储能科学与技术 ›› 2022, Vol. 11 ›› Issue (9): 2825-2833.doi: 10.19799/j.cnki.2095-4239.2022.0374

• 创刊十周年专刊 • 上一篇    下一篇

钠离子电池筛分型碳:缘起与进展

张俊1,2,3(), 李琦2,3, 陶莹2,3, 杨全红1,2,3()   

  1. 1.天津大学-新加坡国立大学福州联合学院,福建 福州 350207
    2.天津大学化工学院,天津大学化学工程(联合)国家重点实验室,天津化学化工协同创新中心,天津 300072
    3.物质绿色创造与制造海河实验室,天津 300192
  • 收稿日期:2022-07-02 修回日期:2022-07-25 出版日期:2022-09-05 发布日期:2022-08-30
  • 通讯作者: 杨全红 E-mail:zhjun20@tju.edu.cn;qhyangcn@tju.edu.cn
  • 作者简介:张俊(1991—),男,博士,主要研究方向为碱金属离子电池“筛分型碳”负极,E-mail:zhjun20@tju.edu.cn
  • 基金资助:
    中国博士后科学基金特别资助(2020TQ0225);中央高校基本科研业务费专项资金资助,物质绿色创造与制造海河实验室资助

Sieving carbons for sodium-ion batteries: Origin and progress

Jun ZHANG1,2,3(), Qi LI2,3, Ying TAO2,3, Quanhong YANG1,2,3()   
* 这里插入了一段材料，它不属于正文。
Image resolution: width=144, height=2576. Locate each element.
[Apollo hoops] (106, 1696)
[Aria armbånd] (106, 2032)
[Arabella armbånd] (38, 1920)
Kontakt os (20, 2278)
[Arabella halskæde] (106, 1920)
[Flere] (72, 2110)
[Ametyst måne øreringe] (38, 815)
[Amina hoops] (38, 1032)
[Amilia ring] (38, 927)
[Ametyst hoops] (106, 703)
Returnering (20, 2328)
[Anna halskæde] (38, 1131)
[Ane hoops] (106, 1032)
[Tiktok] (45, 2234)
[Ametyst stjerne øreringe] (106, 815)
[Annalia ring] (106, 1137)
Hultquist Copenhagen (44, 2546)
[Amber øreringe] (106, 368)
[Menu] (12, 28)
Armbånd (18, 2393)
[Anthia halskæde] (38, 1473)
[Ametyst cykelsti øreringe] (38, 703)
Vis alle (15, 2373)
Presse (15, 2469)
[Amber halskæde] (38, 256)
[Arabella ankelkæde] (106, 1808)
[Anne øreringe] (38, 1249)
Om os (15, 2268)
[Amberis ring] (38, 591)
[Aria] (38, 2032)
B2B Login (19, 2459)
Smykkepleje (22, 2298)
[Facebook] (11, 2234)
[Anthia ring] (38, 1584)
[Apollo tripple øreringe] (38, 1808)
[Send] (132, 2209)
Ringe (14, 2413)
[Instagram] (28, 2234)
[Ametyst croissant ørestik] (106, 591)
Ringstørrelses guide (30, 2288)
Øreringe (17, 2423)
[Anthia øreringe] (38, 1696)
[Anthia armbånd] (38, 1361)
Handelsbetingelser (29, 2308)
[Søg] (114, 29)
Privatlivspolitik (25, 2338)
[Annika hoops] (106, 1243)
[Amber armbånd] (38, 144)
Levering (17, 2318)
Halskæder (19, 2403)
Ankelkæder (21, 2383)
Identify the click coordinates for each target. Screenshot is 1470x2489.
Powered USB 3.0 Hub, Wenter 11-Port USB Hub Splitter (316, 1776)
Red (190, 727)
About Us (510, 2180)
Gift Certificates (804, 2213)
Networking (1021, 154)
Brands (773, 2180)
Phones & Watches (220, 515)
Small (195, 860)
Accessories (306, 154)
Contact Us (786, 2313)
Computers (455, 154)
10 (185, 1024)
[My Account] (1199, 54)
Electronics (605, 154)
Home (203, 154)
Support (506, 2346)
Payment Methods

  1. 1.Tianjin University-National University of Singapore Joint Institute in Fuzhou, Fuzhou 350207, Fujian, China
    2.State Key Laboratory of Chemical Engineering, School of Chemical Engineering and Technology, Collaborative Innovation Center of Chemical Science and Engineering (Tianjin), Tianjin University, Tianjin 300072, China
    3.Haihe Laboratory of Sustainable Chemical Transformations, Tianjin 300192, China
  • Received:2022-07-02 Revised:2022-07-25 Online:2022-09-05 Published:2022-08-30
  • Contact: Quanhong YANG E-mail:zhjun20@tju.edu.cn;qhyangcn@tju.edu.cn

摘要:

钠离子电池被广泛认为是锂离子电池在大规模储能应用领域的最佳补充甚至替代,硬碳是目前最具潜力的实用化负极材料,但硬碳负极低电位平台的产生机制仍存争议,且硬碳复杂的微纳结构与低电位平台的关联机制尚不明确,严重制约了钠离子电池的产业化进程。本工作首先概述了钠离子电池碳负极的研究进展与关键挑战,并分析探讨了设计理想碳负极的关键结构要素;其次介绍了本研究团队有关碳分子筛负极的研究进展,并基于碳分子筛提出了理想的碳负极模型——筛分型碳;最后重点论述了筛分型碳“樱桃小嘴、大腹便便”的孔结构特征及其对储钠机制和电化学性能的影响,明确提出了筛分型碳负极的理性设计原则,并对筛分型碳未来在钠离子电池产业化进程中所面临的机遇和挑战进行了简要的评述和探讨。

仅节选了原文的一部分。